Passion trumps all else. There are plenty of ideas and talent out there. However, true passion is a rarity.
I keep a Moleskine notebook with me everywhere I go. Over the years, it slowly evolved from an archive of thoughts and notes to a little book of crazy ideas. I see the world not as it is, but how it can be. I’m constantly scanning through my professional network to set these ideas in motion. While I was equipped with hundreds of ideas and able to connect with thousands of talented people, I learned that passion was the single differentiator for success. Truth be told, ideas are plentiful and talent can be learned and honed. Passion, however, keeps us up for nights in a row not because we are trying to meet a deadline, but rather because we are curious to see the results. Trust me, you will know the difference when you see it.
As I was deciding where I would be starting my career, surrounding myself with passionate individuals was foremost criteria in my decision. When the mission of hundreds of others aligns with your own, I can only be optimistic of the sort of impact that will be created.
Compete with confident humility. You are amongst geniuses.
As you are developing your project and demonstrating it to the world, you will get your “oohs and ahhs”, press interviews, and recognition for your achievements. Don’t let it get to your head. Remember that you are amongst geniuses. The world can’t afford to wait for a single solution to fix everything. We have to tackle these problems collectively, understanding that we need to continue to support others towards similar goals. At the Imagine Cup Worldwide Finals in Poland and in New York, I was awe-struck not by the celebrities, but by the sheer brilliance and deep passion that students have to use technology to change the world.
Seek a strong mentor, it will pay dividends later. You'd be surprised how much they are part of the team.

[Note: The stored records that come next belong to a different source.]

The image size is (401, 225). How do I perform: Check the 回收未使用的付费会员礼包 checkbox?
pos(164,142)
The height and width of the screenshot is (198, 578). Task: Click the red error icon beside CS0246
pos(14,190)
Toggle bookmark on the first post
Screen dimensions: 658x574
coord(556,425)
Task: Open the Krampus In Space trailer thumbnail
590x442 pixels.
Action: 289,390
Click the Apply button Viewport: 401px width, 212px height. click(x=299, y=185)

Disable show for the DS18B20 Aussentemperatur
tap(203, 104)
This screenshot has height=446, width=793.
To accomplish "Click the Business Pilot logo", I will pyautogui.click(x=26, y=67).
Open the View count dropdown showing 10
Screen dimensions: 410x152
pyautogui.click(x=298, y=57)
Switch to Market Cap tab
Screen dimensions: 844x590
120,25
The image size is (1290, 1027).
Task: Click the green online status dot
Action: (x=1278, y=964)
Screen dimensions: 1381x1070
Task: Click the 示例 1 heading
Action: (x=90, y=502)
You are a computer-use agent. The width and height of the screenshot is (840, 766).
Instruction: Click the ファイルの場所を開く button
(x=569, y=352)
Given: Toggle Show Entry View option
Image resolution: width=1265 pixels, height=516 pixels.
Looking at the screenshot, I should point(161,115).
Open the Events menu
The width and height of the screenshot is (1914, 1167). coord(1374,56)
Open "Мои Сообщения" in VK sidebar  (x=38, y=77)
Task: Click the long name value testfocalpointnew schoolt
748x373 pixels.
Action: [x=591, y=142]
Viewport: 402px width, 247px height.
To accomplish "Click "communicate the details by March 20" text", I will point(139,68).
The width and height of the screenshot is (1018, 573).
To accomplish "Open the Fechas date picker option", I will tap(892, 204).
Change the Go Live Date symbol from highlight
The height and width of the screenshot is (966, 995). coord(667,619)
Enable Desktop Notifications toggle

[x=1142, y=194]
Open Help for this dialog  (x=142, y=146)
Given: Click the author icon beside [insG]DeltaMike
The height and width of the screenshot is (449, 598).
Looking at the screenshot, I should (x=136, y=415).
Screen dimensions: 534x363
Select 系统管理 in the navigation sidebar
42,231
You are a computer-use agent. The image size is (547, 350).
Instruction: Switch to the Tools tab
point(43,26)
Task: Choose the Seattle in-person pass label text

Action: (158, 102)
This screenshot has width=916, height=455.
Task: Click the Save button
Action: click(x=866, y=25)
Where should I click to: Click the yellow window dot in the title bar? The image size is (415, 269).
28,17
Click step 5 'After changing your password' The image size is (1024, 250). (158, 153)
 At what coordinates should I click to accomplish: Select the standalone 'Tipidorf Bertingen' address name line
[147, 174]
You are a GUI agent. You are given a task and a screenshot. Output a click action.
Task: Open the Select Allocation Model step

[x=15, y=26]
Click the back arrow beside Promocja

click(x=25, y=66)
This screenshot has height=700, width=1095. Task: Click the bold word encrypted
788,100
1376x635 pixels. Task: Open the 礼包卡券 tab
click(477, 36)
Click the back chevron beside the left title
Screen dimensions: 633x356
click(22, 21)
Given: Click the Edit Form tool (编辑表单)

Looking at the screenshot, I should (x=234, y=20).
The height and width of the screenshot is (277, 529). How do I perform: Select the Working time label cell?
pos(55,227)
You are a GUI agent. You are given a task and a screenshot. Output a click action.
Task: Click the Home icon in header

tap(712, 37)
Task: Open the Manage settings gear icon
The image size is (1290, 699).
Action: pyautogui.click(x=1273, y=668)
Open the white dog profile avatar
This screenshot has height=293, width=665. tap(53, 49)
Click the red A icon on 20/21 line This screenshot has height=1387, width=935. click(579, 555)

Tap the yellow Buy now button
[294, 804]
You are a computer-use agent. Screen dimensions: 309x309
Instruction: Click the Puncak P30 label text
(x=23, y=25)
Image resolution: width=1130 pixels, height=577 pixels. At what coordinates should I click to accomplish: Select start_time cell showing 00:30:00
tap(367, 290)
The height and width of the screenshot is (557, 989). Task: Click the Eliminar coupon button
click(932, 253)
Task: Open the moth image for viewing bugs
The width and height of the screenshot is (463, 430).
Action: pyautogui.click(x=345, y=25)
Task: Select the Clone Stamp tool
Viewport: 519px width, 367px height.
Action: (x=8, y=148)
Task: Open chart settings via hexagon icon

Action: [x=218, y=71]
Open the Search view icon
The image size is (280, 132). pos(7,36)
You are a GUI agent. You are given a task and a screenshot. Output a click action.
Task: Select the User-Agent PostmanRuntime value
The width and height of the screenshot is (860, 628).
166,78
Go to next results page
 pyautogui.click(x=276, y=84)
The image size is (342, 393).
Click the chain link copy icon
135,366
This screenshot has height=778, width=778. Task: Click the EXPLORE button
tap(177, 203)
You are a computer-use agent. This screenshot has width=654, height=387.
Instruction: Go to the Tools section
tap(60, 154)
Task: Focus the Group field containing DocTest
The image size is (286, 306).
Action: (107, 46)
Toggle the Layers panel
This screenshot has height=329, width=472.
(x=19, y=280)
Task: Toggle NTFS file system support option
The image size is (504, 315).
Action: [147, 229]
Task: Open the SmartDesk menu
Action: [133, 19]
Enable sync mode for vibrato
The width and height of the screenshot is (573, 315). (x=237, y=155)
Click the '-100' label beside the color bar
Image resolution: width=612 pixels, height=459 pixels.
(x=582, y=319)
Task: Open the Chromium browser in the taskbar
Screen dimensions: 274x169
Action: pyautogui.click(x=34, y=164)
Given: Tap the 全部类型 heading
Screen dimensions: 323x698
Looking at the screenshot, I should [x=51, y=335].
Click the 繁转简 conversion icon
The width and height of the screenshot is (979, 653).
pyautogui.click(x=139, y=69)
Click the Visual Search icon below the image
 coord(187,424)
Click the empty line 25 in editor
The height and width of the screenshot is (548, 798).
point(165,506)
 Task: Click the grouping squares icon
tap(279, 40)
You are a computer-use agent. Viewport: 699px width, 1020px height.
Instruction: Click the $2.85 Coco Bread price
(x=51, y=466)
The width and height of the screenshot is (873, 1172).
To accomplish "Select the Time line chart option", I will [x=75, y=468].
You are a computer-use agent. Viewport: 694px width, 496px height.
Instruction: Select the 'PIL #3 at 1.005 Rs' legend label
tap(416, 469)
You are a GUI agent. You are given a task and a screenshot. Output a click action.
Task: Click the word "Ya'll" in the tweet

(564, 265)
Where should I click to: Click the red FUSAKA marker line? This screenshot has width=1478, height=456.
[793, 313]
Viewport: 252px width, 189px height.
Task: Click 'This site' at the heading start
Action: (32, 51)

I feel that everyone should have a mentor. Strong, trusted mentors are your most valuable resource. Having mentors inside and outside the competition provide an external means by which you are able to validate your decisions and train of thought. Establishing meaningful relationships with a mentor will ultimately help you ground your thoughts and ideas. Remember, they are your personal cheerleaders, wise pseudo-parents, and all-knowing teachers. All they want to do is help you succeed.
People will call you crazy, and that you're wasting your time on silly projects. But it's the crazy ones that change the world.
No one said saving the world would be easy. In fact, it’s crazy to think that you’ll be able to do it at all. But every now and then, crazy ideas become the innovations that define our generation. After working with so many students, and seeing the results of the work my team and I have been producing – it is heartwarming to see how our solutions are changing the lives of people around the world. So chin up, and don’t listen to the naysayers – your silly project may someday be the norm.
Likewise, in research, crazy projects offer new perspectives by which solutions should be approached. The fundamental difference is that the “wasted time” one spends on crazy ideas becomes mechanisms by which the company effectively learns.
Competing in the Imagine Cup for the past few years has been one of the best decisions of my life. I ultimately became a better job candidate, and even more so, a better global citizen. Regardless of these words of wisdom, if you have the seriousness of purpose, find wisdom in your failures, and lend yourselves to a cause greater than yourselves, then I guarantee you will do great things.